Tutto questo tessuto di associazioni è tenuto insieme da ONG, enti di beneficenza e, in molti casi, dalla Chiesa. Ma quanto può durare questa situazione?
Quest’anno la rete umanitaria cattolica non può più aiutarci, come ha fatto l’anno scorso e negli anni precedenti. Anche questa rete si sta esaurendo e comincia a stancarsi della situazione in Libano, perché i problemi non fanno che peggiorare e le risorse diminuiscono. La guerra tra Ucraina e Russia ha prosciugato l’Europa e ha prosciugato gli europei, che stavano dando soldi e aiutando i libanesi.
Potete ancora contare sulla diaspora?
Certo che possiamo. Se i libanesi al di fuori del Paese non avessero raggiunto le loro famiglie, il quadro sarebbe stato diverso. Avremmo visto persone morire nelle strade. Per ora, la gente è ancora a casa. Non hanno i mezzi, ma sono nelle loro case. Questo perché ci sono persone che aiutano le loro famiglie. Persone in Australia, negli Stati Uniti e in Europa. Se non ci fosse stata la diaspora, se non ci fosse stata la rete delle associazioni umanitarie cattoliche, il Libano sarebbe scomparso, o almeno la sua popolazione sarebbe scomparsa. La situazione sarebbe stata diversa. Ma nonostante questo, la situazione sul campo rimane molto difficile.
A ciò si aggiunge la guerra tra Israele e Hamas, che ha messo il Libano in una situazione di altissima tensione. Nel sud, in particolare, si moltiplicano gli incidenti, al confine, con Hezbollah. Quali sono i vostri timori?

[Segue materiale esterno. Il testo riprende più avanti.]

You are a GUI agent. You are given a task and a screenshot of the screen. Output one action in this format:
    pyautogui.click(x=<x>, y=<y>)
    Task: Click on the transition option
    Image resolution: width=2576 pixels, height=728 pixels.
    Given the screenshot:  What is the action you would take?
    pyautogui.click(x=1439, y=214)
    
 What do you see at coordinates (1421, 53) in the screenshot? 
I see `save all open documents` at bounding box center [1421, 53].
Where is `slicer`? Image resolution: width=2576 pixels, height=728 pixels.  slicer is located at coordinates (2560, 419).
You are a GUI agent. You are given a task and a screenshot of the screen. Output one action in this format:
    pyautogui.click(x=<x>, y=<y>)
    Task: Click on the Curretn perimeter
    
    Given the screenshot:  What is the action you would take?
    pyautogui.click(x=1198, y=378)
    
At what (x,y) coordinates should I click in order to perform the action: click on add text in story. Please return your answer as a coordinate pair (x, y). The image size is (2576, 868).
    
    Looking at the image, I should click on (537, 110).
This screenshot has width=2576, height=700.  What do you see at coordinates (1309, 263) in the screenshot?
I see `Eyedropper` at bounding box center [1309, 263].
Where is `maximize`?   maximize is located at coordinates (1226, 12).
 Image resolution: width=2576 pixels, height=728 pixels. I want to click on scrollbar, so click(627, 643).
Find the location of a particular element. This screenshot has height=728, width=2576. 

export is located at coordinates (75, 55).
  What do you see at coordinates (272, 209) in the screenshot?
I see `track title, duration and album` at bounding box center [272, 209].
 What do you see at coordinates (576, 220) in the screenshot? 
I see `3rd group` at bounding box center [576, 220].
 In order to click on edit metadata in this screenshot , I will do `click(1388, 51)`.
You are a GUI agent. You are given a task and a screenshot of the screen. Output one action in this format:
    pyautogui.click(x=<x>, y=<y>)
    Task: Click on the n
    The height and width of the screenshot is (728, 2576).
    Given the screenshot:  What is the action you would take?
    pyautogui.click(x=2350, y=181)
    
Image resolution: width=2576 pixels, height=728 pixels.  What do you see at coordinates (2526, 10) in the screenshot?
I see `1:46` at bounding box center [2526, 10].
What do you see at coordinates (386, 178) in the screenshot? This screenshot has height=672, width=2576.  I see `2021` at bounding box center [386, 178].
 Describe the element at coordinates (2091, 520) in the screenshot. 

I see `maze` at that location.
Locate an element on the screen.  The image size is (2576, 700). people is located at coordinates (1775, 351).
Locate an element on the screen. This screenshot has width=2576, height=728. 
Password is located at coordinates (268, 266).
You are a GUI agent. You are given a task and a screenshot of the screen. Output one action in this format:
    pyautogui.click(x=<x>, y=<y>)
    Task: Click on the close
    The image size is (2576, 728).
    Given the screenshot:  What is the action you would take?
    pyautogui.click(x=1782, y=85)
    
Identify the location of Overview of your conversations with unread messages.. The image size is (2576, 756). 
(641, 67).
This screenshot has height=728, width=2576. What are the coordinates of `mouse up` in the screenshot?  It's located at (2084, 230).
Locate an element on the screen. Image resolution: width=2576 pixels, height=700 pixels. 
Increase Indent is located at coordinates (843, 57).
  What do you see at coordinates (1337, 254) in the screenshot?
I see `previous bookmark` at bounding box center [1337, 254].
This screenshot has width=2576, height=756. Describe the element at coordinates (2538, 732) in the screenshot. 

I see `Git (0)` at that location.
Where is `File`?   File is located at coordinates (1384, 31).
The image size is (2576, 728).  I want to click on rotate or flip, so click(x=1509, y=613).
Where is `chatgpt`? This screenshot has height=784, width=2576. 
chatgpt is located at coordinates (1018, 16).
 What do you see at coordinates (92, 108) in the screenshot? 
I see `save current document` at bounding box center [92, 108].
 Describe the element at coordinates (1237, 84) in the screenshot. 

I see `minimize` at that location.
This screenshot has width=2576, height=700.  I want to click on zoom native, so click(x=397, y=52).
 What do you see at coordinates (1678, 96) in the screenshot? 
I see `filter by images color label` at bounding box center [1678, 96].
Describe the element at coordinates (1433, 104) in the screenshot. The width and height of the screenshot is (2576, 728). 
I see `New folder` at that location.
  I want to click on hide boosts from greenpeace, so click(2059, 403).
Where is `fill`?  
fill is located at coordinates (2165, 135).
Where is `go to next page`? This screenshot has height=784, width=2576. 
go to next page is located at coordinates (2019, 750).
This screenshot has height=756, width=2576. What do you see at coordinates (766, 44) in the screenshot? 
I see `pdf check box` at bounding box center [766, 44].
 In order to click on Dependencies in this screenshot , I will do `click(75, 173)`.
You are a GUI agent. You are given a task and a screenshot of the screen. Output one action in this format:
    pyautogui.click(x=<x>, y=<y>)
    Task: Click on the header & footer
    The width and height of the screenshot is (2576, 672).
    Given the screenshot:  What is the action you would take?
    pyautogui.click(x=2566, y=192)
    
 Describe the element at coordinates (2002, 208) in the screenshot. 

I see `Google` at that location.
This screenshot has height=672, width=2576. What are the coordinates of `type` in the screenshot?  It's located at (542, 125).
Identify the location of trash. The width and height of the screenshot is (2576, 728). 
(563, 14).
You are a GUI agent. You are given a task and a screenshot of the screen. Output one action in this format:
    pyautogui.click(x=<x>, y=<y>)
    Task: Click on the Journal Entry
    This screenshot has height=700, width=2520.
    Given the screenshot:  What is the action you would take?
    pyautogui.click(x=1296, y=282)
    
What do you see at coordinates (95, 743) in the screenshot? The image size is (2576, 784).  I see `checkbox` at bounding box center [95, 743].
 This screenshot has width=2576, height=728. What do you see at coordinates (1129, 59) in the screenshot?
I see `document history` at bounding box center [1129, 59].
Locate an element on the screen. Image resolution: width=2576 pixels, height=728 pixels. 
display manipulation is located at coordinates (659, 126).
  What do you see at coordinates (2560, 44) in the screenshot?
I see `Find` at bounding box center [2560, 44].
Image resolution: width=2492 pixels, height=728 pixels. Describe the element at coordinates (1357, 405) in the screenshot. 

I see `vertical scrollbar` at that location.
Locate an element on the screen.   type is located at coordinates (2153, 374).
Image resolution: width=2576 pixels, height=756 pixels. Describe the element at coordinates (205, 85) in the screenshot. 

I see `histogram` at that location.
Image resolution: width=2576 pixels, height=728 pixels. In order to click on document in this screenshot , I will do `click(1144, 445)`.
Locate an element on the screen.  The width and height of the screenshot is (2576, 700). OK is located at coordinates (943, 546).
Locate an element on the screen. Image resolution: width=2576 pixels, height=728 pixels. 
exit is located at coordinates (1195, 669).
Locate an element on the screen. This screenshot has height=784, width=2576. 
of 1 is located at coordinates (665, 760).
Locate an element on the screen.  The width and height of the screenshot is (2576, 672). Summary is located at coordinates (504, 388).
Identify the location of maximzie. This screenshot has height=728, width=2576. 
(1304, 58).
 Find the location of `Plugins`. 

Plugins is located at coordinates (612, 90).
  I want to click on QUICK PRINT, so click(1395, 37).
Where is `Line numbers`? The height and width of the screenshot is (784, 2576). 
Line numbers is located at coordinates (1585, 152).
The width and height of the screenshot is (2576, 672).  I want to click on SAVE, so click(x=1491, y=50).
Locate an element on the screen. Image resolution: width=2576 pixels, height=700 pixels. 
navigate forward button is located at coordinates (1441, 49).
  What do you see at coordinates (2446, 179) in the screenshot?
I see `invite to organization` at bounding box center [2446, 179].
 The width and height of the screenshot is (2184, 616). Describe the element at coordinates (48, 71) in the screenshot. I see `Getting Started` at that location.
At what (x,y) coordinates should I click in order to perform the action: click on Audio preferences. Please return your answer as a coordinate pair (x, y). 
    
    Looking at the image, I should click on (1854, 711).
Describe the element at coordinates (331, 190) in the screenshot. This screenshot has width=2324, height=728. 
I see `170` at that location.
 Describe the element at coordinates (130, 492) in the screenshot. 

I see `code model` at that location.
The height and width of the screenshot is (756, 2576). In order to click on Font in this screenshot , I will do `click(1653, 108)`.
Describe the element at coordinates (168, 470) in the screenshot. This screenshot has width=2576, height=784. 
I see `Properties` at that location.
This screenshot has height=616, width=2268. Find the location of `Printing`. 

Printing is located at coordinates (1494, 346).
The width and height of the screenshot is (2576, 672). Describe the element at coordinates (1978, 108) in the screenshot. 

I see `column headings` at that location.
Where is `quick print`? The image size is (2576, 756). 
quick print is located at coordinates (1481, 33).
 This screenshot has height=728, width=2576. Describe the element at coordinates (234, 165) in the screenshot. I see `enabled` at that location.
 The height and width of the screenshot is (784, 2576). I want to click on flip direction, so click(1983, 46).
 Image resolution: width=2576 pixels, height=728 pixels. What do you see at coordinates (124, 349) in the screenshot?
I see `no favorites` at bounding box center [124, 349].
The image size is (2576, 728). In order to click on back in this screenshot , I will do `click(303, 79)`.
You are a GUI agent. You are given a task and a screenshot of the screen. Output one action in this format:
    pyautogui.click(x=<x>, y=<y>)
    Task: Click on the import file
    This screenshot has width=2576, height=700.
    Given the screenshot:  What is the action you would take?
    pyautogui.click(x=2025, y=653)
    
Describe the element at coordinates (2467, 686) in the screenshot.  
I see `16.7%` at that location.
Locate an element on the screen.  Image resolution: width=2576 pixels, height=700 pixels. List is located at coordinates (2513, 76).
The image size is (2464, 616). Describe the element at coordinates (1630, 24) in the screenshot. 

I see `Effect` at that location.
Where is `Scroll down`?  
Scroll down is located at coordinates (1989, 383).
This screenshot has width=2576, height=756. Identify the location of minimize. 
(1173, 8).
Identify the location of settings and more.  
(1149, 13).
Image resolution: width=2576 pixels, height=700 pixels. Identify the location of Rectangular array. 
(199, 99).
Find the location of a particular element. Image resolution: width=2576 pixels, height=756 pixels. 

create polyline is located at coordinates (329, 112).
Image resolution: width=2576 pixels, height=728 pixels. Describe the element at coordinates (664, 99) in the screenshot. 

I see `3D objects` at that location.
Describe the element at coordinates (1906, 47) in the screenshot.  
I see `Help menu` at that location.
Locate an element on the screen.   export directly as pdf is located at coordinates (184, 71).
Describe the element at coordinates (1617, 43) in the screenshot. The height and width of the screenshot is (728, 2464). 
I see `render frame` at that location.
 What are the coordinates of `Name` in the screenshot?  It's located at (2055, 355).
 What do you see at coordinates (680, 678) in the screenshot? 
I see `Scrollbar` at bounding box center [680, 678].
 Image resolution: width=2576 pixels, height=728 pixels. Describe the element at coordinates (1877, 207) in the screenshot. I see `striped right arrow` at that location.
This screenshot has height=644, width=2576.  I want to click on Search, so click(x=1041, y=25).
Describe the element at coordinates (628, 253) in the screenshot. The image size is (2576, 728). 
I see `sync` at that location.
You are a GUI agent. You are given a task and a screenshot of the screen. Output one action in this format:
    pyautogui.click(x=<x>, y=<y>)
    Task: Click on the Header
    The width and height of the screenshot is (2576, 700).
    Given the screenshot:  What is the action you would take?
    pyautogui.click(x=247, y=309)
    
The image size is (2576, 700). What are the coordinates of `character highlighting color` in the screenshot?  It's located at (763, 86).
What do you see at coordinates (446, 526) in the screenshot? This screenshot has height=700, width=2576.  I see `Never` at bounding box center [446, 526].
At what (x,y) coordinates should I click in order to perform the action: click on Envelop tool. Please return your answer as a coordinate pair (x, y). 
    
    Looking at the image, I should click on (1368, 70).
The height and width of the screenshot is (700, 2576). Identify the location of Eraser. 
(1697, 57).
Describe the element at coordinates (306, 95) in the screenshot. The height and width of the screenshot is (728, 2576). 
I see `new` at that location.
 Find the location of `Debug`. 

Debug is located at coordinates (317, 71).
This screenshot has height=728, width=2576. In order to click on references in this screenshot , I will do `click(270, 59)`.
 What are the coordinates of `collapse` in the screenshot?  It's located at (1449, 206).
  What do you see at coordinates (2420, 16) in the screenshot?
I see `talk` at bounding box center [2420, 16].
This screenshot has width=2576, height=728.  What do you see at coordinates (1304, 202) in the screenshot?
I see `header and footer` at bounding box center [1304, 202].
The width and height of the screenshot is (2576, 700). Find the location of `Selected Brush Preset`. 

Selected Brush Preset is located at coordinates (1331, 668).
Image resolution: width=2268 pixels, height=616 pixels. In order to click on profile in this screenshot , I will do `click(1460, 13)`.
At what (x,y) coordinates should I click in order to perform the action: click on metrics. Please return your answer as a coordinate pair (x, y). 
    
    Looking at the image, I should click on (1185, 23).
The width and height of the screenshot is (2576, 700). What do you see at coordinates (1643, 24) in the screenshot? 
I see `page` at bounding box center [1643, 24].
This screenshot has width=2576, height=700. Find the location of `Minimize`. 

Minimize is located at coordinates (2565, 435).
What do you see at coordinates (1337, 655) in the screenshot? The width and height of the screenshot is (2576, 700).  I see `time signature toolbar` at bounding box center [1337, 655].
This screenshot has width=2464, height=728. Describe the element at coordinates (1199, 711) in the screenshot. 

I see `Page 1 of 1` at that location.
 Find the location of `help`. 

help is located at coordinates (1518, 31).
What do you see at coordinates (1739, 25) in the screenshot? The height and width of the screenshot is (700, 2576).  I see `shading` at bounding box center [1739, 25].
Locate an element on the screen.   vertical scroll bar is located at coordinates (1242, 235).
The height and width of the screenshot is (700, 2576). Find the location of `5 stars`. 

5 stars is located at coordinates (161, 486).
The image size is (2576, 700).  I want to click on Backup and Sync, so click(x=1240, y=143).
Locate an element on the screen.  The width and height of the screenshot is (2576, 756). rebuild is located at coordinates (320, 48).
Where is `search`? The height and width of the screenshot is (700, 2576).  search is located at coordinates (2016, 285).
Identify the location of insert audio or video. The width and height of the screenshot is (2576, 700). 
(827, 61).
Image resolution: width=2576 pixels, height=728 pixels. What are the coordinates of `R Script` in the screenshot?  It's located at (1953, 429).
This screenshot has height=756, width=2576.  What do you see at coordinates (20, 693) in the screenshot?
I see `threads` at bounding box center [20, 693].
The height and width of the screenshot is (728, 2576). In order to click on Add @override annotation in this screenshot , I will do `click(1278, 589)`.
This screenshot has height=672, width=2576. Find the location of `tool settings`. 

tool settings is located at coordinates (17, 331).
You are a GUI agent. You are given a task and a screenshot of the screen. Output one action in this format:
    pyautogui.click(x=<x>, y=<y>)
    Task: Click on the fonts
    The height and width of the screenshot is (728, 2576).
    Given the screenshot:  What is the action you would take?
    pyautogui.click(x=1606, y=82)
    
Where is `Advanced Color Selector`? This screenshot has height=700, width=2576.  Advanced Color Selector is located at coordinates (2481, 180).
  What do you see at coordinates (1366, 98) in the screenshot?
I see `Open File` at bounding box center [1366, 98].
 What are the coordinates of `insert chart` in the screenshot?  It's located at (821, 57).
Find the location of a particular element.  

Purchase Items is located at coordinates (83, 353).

Le nostre paure sono le regolari minacce di Israele. Ogni giorno sentiamo minacce di bombardare Beirut, il che trasformerebbe il Libano in un’altra Striscia di Gaza. La popolazione del sud si è spostata a Tiro, Sidone e Beirut. La situazione è sempre più difficile. Temiamo una situazione simile a quella del 2006, quando Israele bombardò le infrastrutture libanesi. Le minacce attuali ci fanno temere qualcosa che sarebbe ancora peggiore a quella del 2006. Temiamo per il Libano, temiamo per il sud. Questa è un’altra crisi difficile che si aggiunge alle altre. Spero che le cose si calmino. Abbiamo paura per i bambini di Gaza e per tutte le persone che stanno morendo sotto i bombardamenti. Abbiamo paura che questa situazione si estenda anche a noi, al Libano, che a malapena riesce a stare in piedi e a vivere. È una situazione troppo difficile. Siamo in attesa.
C’è anche la questione del gran numero di rifugiati siriani in Libano, in particolare nel sud, che ora sono anche costretti a spostarsi…
Questo è il problema più grande del Libano. Penso che possiamo far fronte alla fame, alla mancanza di medicine e a tutto il resto. Ma la situazione dei rifugiati in Libano, la situazione dei siriani in Libano… Non è possibile per un Paese così piccolo, con quattro milioni di abitanti, sostenere tre milioni di rifugiati. Queste persone hanno il diritto di andare nel loro Paese e di viverci con dignità. Qui, invece, vivono nei campi. Inoltre, queste persone vivono in un Paese che non riesce nemmeno a provvedere alle proprie necessità. È una situazione inaccettabile.
Quali sono le vostre ragioni di speranza?
Per fortuna abbiamo speranza. Tutto ciò che possiamo fare è alzare gli occhi al cielo e dire ‘Signore, abbi pietà. Davvero, abbi pietà di noi, abbi pietà del tuo popolo, vieni in nostro soccorso’. Ma allo stesso tempo, mi dico che ci sono ragioni di speranza tra i giovani del Libano. Questi giovani dinamici, pieni di vita e pronti a servire il loro Paese, se ne avessero l’opportunità, potrebbero davvero rimettere in piedi il Libano e preparare un futuro per questo povero piccolo Paese.